Kay, a replicant, has Joi, a personal assistant/romantic partner whom he loves. Joi hires Mariette, a replicant sex-worker, to have sex with Kay while wearing Joy’s projection like a second skin. This happens immediately after Kay finds out he needs to go on the run and includes a moment where Joi tells Mariette not to speak or participate. It’s visually interesting, and sometimes you can see Mariette’s eyes from beneath Joi’s projection staring at Kay and being attracted to him, but it is weirdly timed and I think it actually cheapens Kay and Joi’s relationship (Joi gets fridged shortly after and near the end of the film it’s revealed that much of their relationship was stock phrases that the Joi advertisement repeats to Kay).

We are clearly supposed to have complicated feelings about Luv; she works for the big bad, she kills people he commands her to, and she ends up having the big boss battle of the flick with Kay. I don’t have complicated feelings.
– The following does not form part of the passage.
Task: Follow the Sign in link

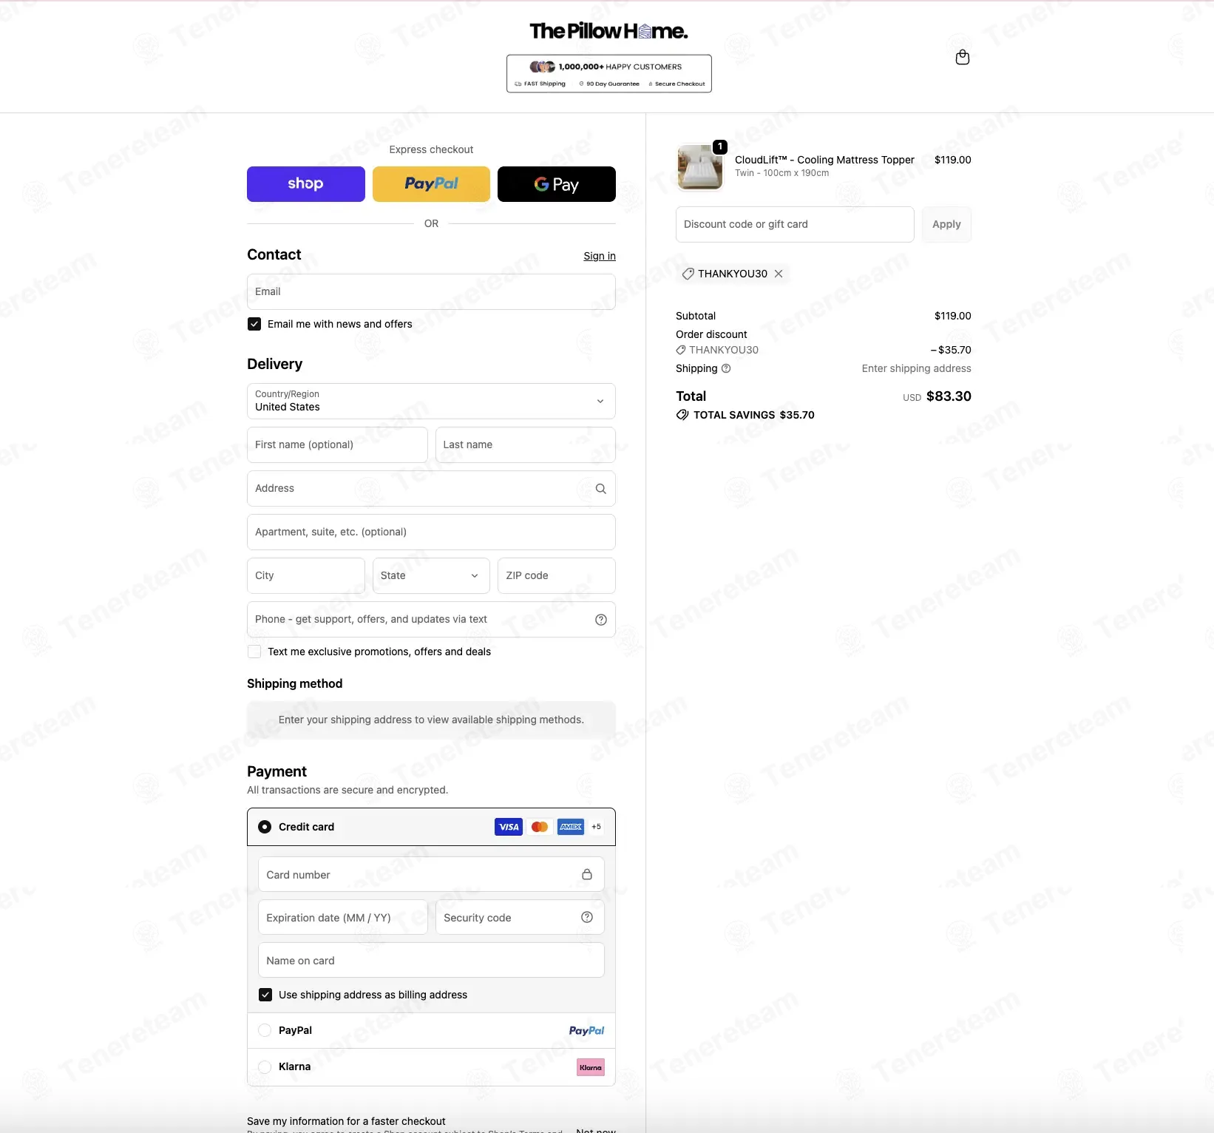Action: pos(600,256)
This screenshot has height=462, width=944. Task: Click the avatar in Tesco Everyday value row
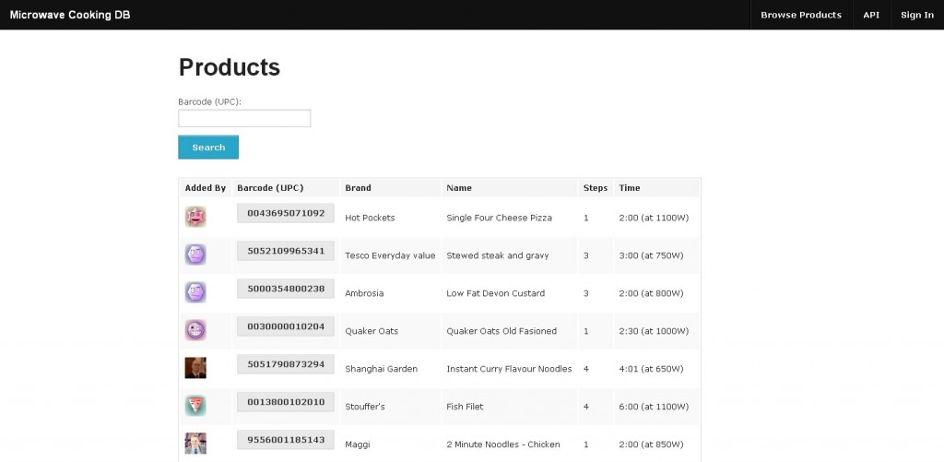pos(195,255)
Luv is done wrong by this film. She is designed to obey an evil person, this clearly bothers her and he clearly doesn’t care about bothering her, she wants to win his affection because he is the human being she relies on for *everything* up to and including her ability to continue existing, and for that we watch her brutally choked and drowned. And yes, we’ve seen her ruthlessly murder people, but we’ve also seen that replicants don’t have choices. They can’t say no. She was told to kill people and she can’t say no. She was told to torture people and she can’t say no.
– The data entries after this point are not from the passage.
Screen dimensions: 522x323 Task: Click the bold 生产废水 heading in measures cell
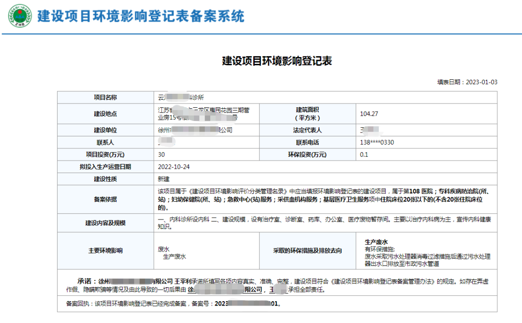tap(376, 242)
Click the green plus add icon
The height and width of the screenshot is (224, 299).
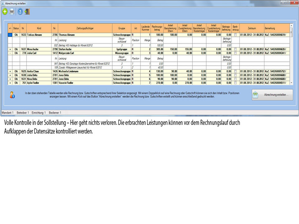pyautogui.click(x=4, y=11)
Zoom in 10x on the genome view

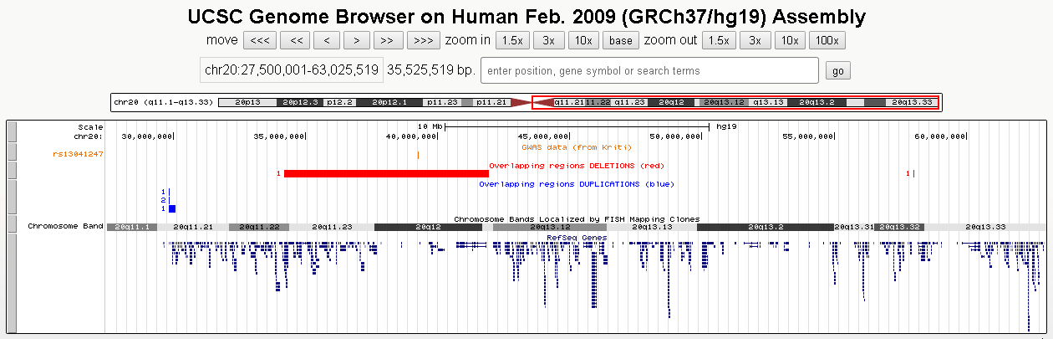coord(582,40)
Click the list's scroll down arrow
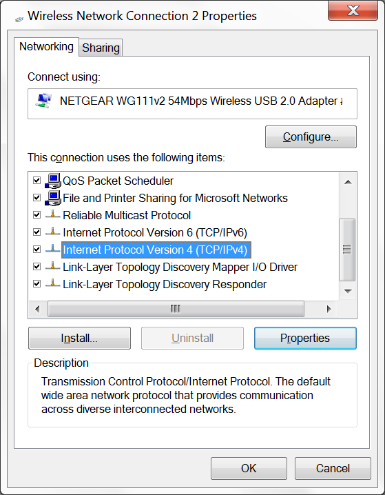This screenshot has width=385, height=495. pos(348,291)
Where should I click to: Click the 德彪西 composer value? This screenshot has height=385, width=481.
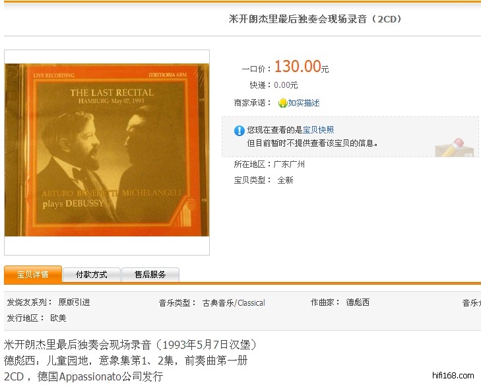pos(358,302)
Which brings us to a *very fucking interesting* scene between Kay and his commanding officer Lieutenant Joshi (played by Robin Wright). At one point they’re in Kay’s apartment, she asks him to tell her a memory of his and he says there would be no point; she says “would it make a difference if I said that was an order” and he tells her a memory. She’s drinking with him and asks him what would happen if she finished his vodka, he asks if she shouldn’t be back at the station and she leaves. Prior to this scene we’ve seen her tell him that sometimes she almost forgets that he’s a replicant and that he’s been getting along fine without a soul. She has been admiring and assessing him all while continually reminding him he’s beneath her, and when he leaves Joi pops up to tease Kay about the fact that his Lieutenant wants to sleep with him. And that’s *very fucking interesting* because the scene flips the script on rape in the franchise - all Kay can do is ask her not to make him do this because he doesn’t want to but he can’t say no. It hammers home the restrictions the new generation of replicants face, how far they are from being free. (which incidentally is why it’s so frustrating that the film goes out of its way to retcon the rape in the original movie)
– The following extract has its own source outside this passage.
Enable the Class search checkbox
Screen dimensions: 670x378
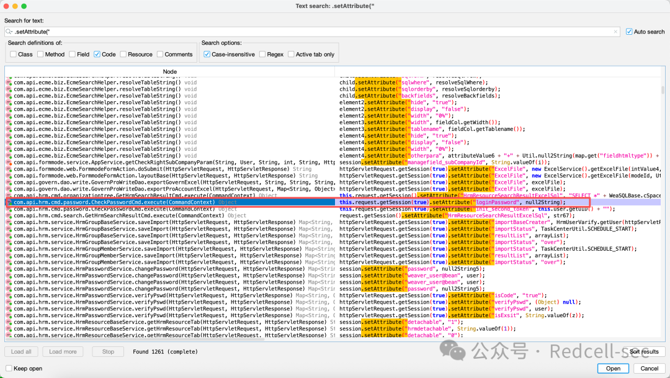coord(13,54)
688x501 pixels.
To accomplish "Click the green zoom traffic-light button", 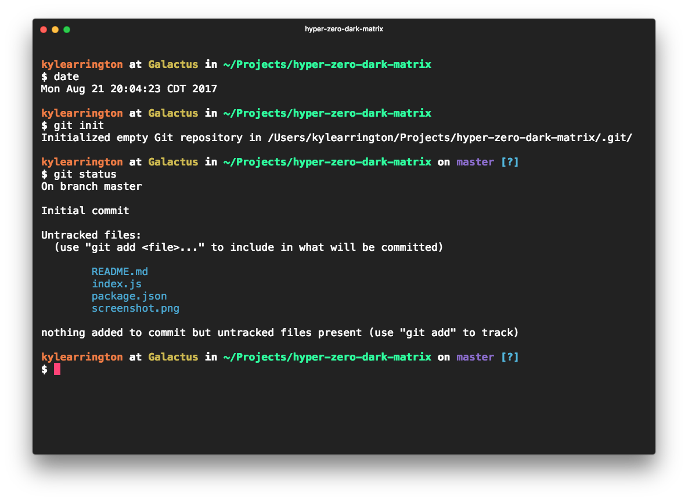I will click(66, 29).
Anyway I don’t want to spoil the whole movie and deconstruct the entire plot on its release date so I think I’m going to leave it here for the moment, but these are some of my major criticisms of the film and some of the things I was disappointed by. I didn’t hate it, but I didn’t love it the way I love the old one (it also sucked in the dialogue department - no tears in the rain or “it’s a shame she won’t live” lines here (Dave Bautista gets to day “You only obey because you’ve never seen a miracle” but that’s a bad line that is obvious and trite and shitty and they probably shouldn’t flash back to it but that’s just an example of how little faith this movie has in its audience to pick up the story and themes from context).

Also everything Jared Leto did that was actually necessary to the plot could have been done by Lawrence Fishburne on speakerphone or some shit, we didn’t need this gratuitously gross character who was played by someone in cripple cosplay and has been accused of rape, there is literally no reason to have him in this movie or to have a blind character played by a sighted actor or to make him only part-time-blind you know what okay I have huge problems with Jared Leto in this film and look forward to making an edit that does not include him.